Password-Cracking Penetration Testing
This module explains that Passwords protect computer resources and files from unauthorized access by malicious users and how companies use a combination of passwords and user IDs to protect their resources against intrusions by hackers and thieves. The tool that simplifies migration synchronization of that system, SAMDUMP is also explained.
Application Penetration Testing
In software engineering, a web application is an application delivered to users from a web server over a network such as the World Wide Web or an intranet. Web applications are popular due to the ubiquity of the web browser as a client, sometimes called a thin client. Application testing involves meticulously testing an application under certain conditions to check for vulnerabilities in the code. The module discusses various steps in the penetration testing of web applications and the tools that are useful for the same.

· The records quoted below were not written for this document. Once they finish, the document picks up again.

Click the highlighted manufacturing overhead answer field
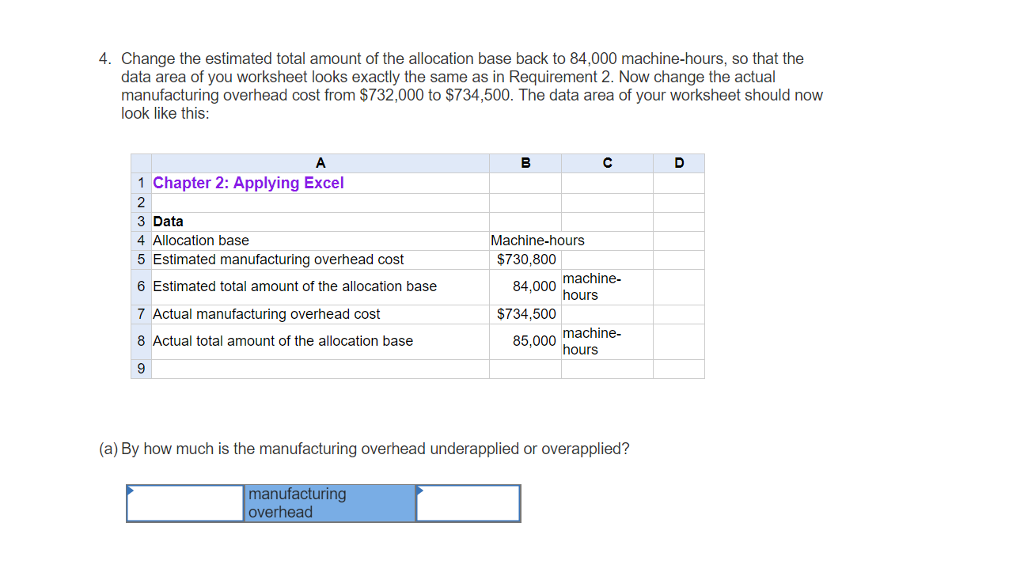1024x576 pixels. click(x=330, y=503)
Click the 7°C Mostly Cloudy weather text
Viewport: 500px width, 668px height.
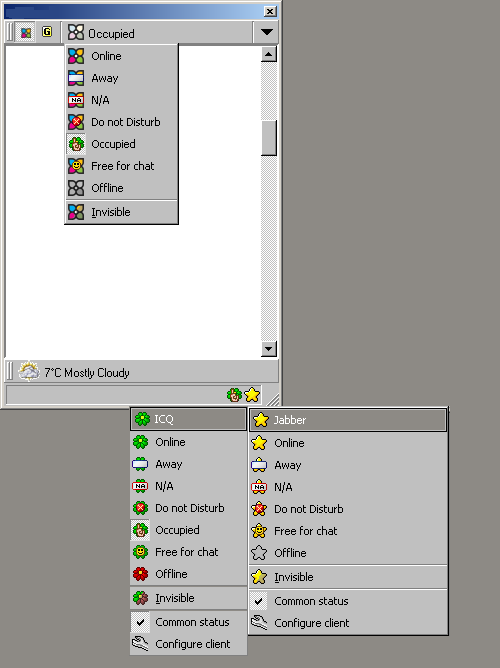(87, 373)
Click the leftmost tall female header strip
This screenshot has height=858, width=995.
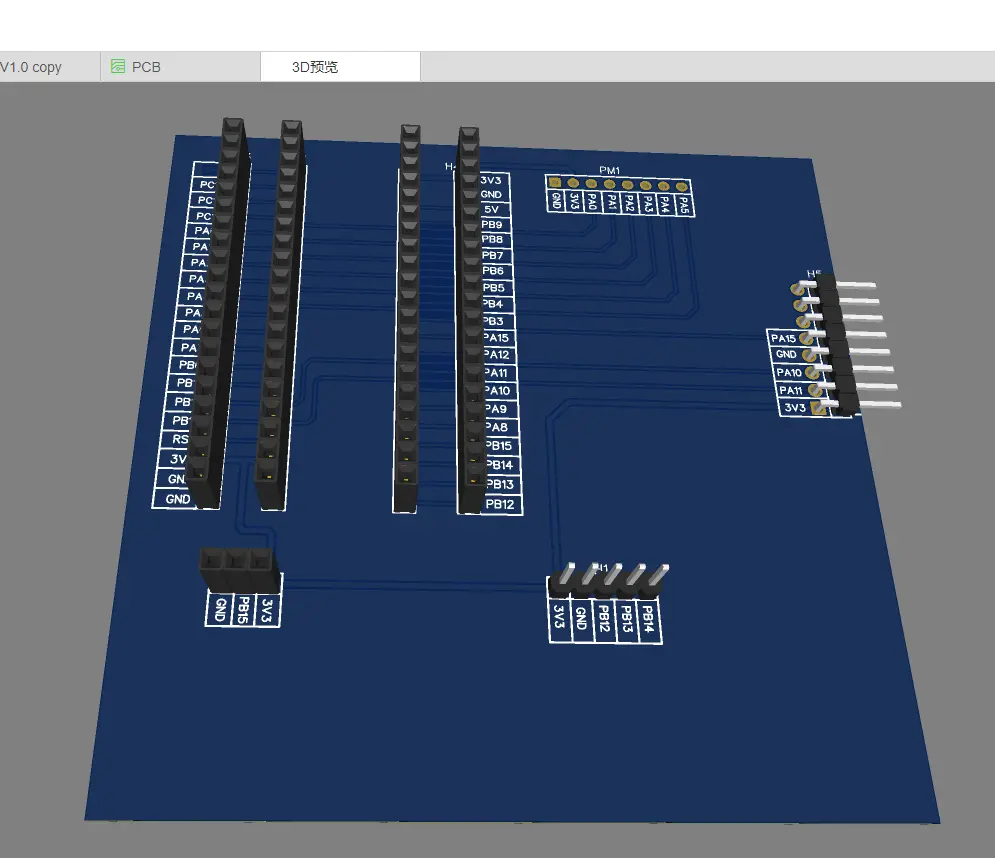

Database Penetration Testing
The module discusses the various steps in database penetration testing including using SQL plus to enumerate system tables, MySQL Server database testing, and Port Scan UDP/TCP Ports (TCP/UDP). The module also discusses various tools that can be used for dictionary attacks aimed at cracking database login details.
Virus and Trojan Detection
The module discusses the steps to be followed for detecting Trojans and viruses in the system, and lists various spyware detectors, anti-trojans, and antivirus software.
Log Management Penetration Testing
Security software logs are the logs that provide the record of instances of security software. Few of the security software are antimalware software, Intrusion detection and prevention systems, remote access software, web proxies, vulnerability management software, authentication servers, network quarantine servers, routers, firewalls, etc.
The module discusses the need for log management, challenges in log management, the steps for log management penetration testing, and lists guidelines for secure log management.
File Integrity Checking
This module familiarizes File integrity, which verifies if the file is same as the original file and if there are any modifications in the file. It explains about Faulty storage media, Transmission error, Cyclic Redundancy Check (CRC) function takes input data stream of any length and produces an output value of a certain fixed size, Hash-based verification and tools such as md5sum and PasswordZilla.
Data Leakage Penetration Testing
Confidential data of the organization includes important information about the company, its clients, products, planning of new product, and its partners. An organization needs to perform data leakage penetration testing to protect its confidential data from malicious users.
The module explains how data can be leaked, steps for data leakage penetration testing, discusses data privacy and protection acts, and various data protection tools.